Judge thwarts move to allow less commercial use at Walnut Beach condos

A Superior Court judge has overturned a regulation change that would have allowed Beach Shore Village condominiums to have fewer commercial units than were previously required.

Judge Arthur Hiller issued a Sept. 16 decision in which he wrote that the regulation change adopted by the Planning and Zoning Board at its Nov. 4, 2015. meeting was “vague and meaningless.”

At the Nov. 4, 2015, meeting, attorney Thomas Lynch proposed the change to the zoning regulations on behalf of the developer, Beach Village LLC, saying that there are problems with completing the project with the previously required 20% commercial component.

Lynch said banks do not give mortgages on commercial condominium units, there is a weak market for commercial space on lower Naugatuck Avenue, and one building is now located in the flood zone, requiring it to be placed on 12-foot-high piers, making it impractical to have a first-floor business.

The board changed the zoning regulations to state that instead of the 80% residential and 20% commercial required in mixed-use buildings in the CDD-2 zone, the board would determine the percentage of commercial and residential uses on a site. These regulations would affect only properties in the AE-12 flood zone, limiting the scope of the regulations to the Beach Shore Village property.

The Walnut Beach Association and 12 neighboring business and property owners filed an appeal of that change on Nov. 25, 2015.

The plaintiffs who opposed the regulation change felt that it was important to keep the street-level units commercial.

“In recent years, the area has undergone a renaissance of sorts with the addition of new stores and businesses, and the business community did not want to replace new commercial space with residential garages as was proposed,” said attorney Danielle Bercury, who represented the plaintiffs in the case. “Interestingly, the property historically had deed restrictions requiring commercial use, which is unusual but shows that having the commercial use in this area is significant.”

Resident and Walnut Beach businesswoman Susan Patrick said in the past that she opposed the zoning change because it compromised a long-standing vision to combine commercial and residential property on the site to make it work as part of the Walnut Beach art district.

“This [property] was 100% commercial when the community came together to approve the change and now it’s being completely altered,” Patrick said during previous discussions. “I get calls every month from people now wanting to rent in the area with no available commercial space, and they want to remove what we have left.”

In the appeal, attorneys representing the businesses and residents wrote that the proposed regulations were “unconstitutionally vague” because they lack standards and contain no standards for mixed-use developments in the CDD-2 zone not located in the AE-12 flood zone.

“The regulation amendment application as approved contains no standards by which the defendant board can determine what percentage of total gross floor area is devoted to residential use for properties in the AE-12 flood zone,” states the appeal.

Hiller agreed with the argument.

“This type of language is vague and meaningless, providing no guidelines and making the decision of the amount of residential use area an arbitrary one,” wrote Hiller in his three-page decision. “The lack of a fixed and meaningful standard renders the present amendment to the regulation arbitrary and is an abuse of the board’s discretion.”
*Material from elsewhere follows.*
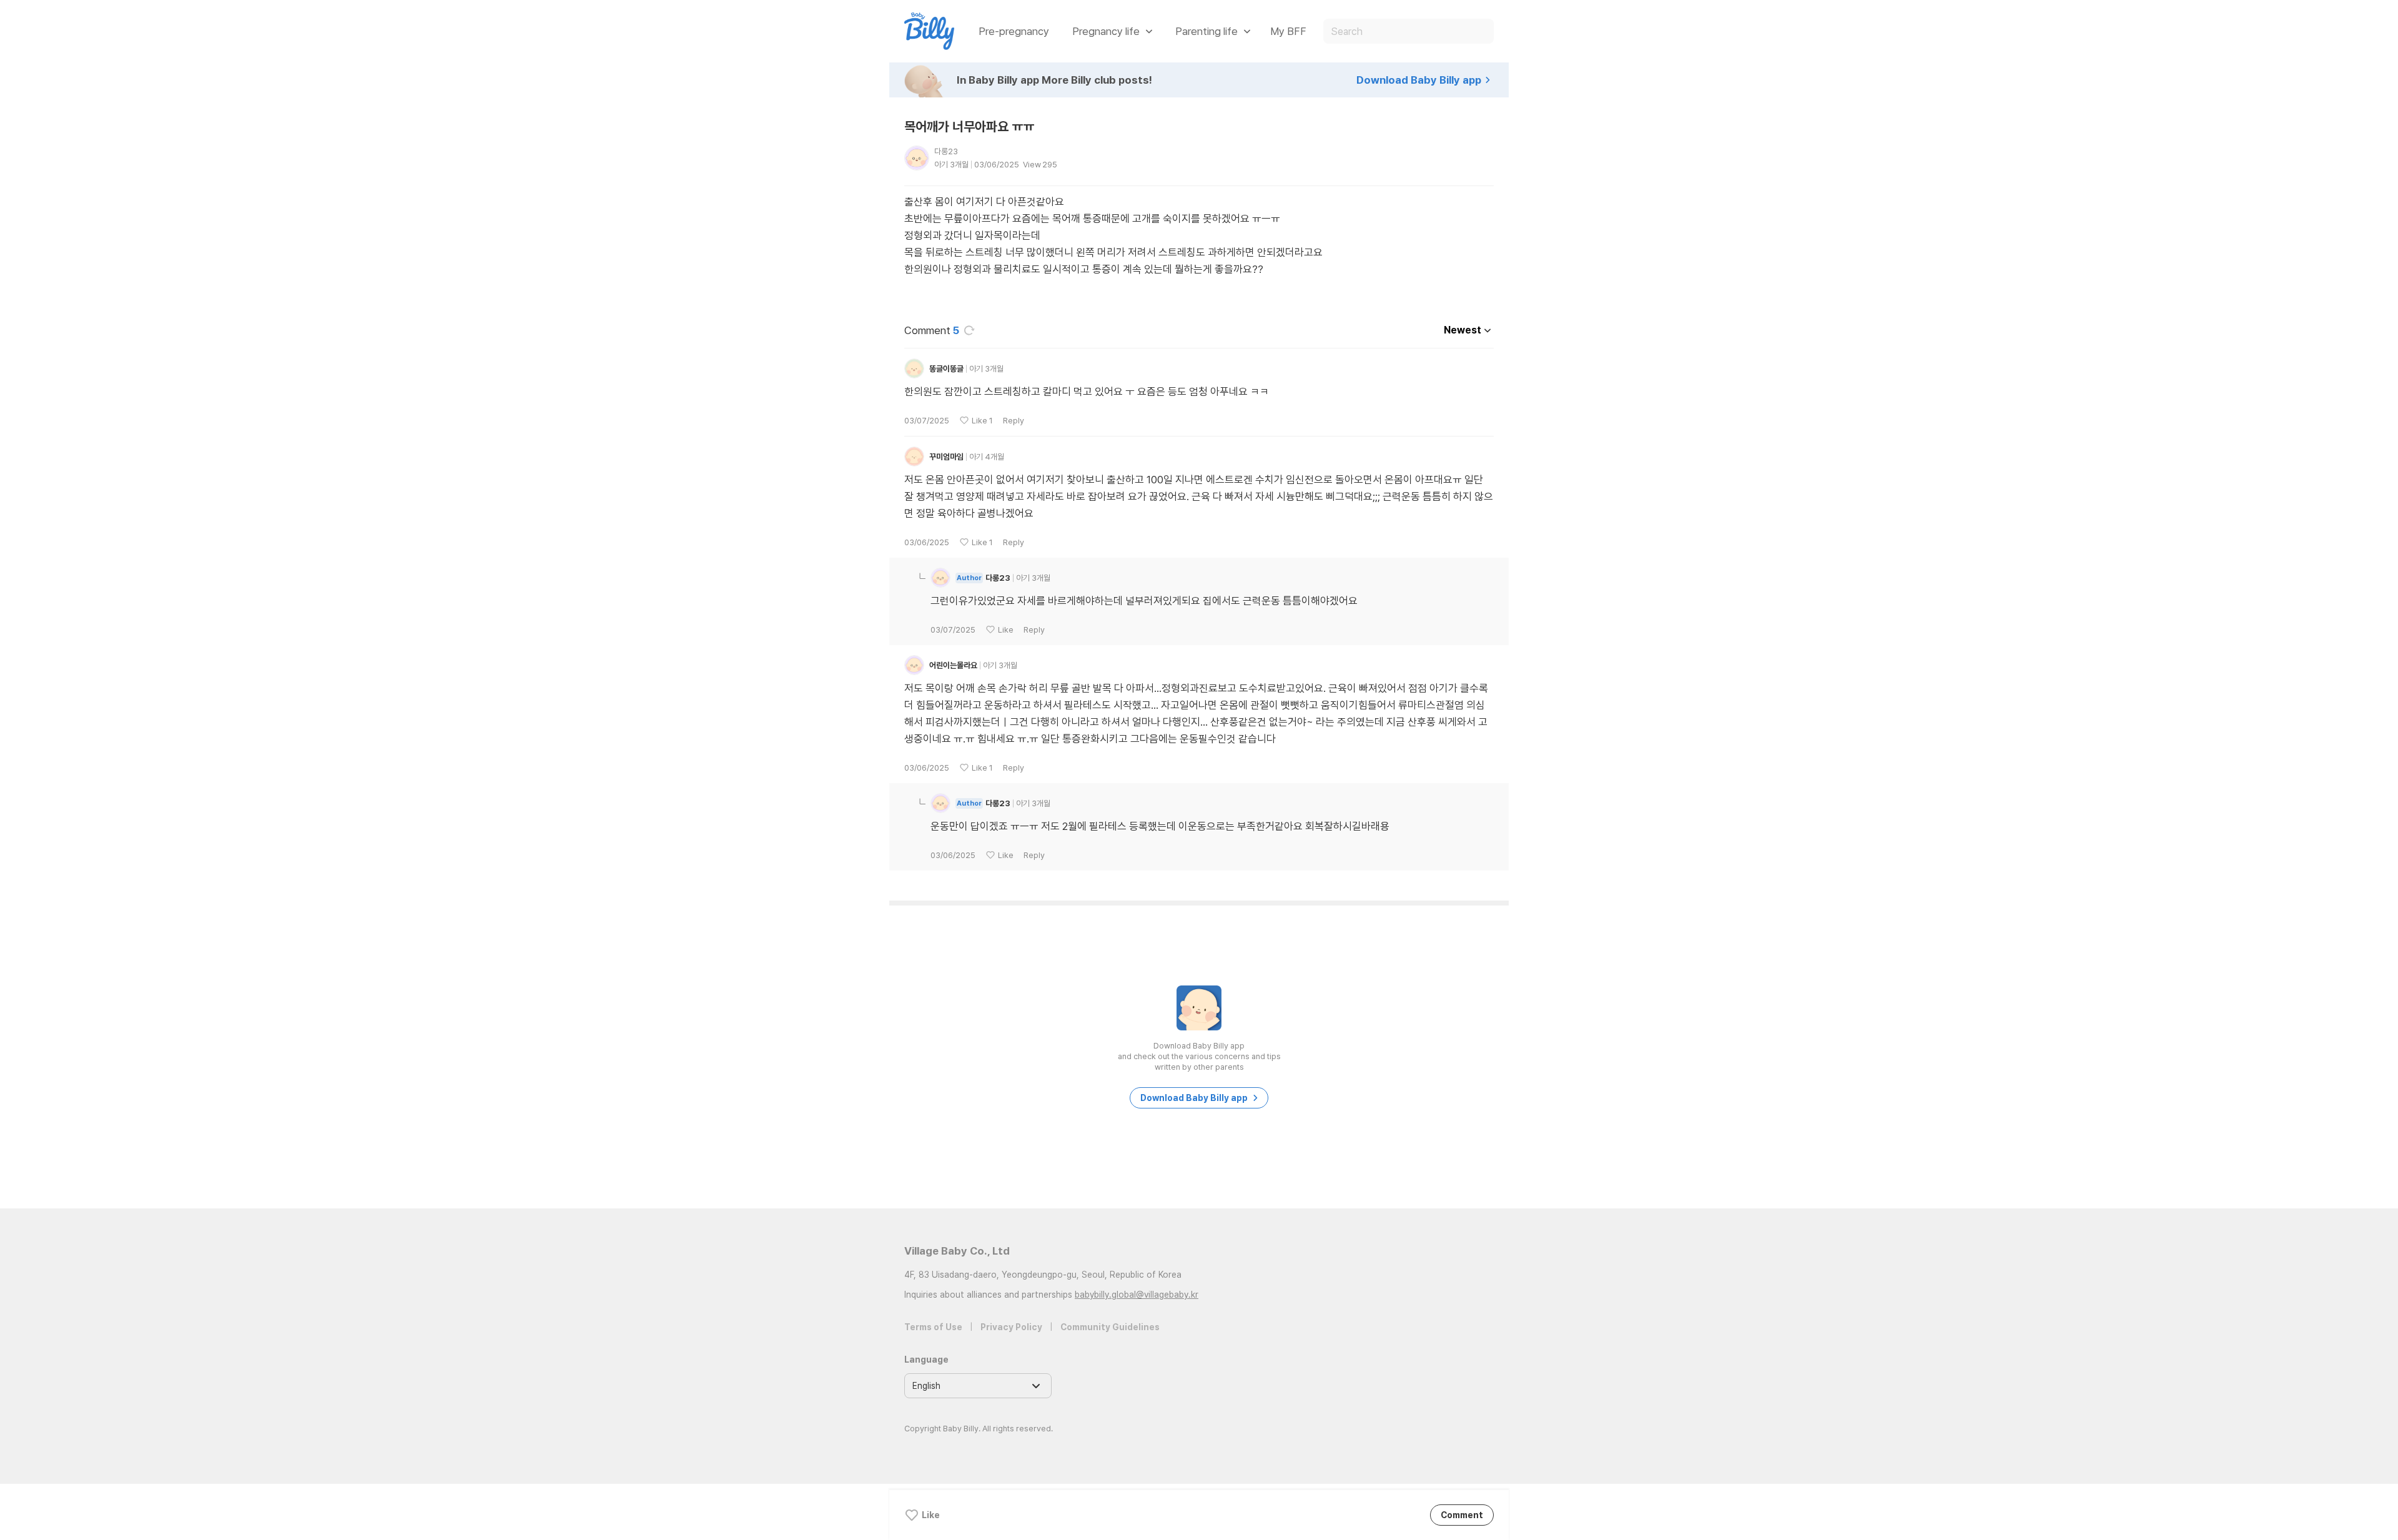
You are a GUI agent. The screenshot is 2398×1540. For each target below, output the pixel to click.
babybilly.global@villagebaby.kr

Bercury said amendments to zoning regulations are rarely overturned, as the law believes the board is in the best position to write and amend the zoning regulations.

“In this case, however, the judge’s decision was issued the same day as the hearing,” Bercury said. “He quickly decided the regulation change, which basically left it up to the board to determine how much of a mixed-use development must be commercial, was unconstitutional. Neither the board, property owners or, in this case, an opposition group could tell what was or was not permitted under the new regulation.”

Beach Shore Village has filed a motion asking the judge to reconsider his ruling. Also, in a Sept. 19 email, Lynch wrote, “We will re-apply to the PZB for a regulation change to comply with the ruling. We are confident that we will ultimately prevail to finish the project with residential units, instead of commercial units.”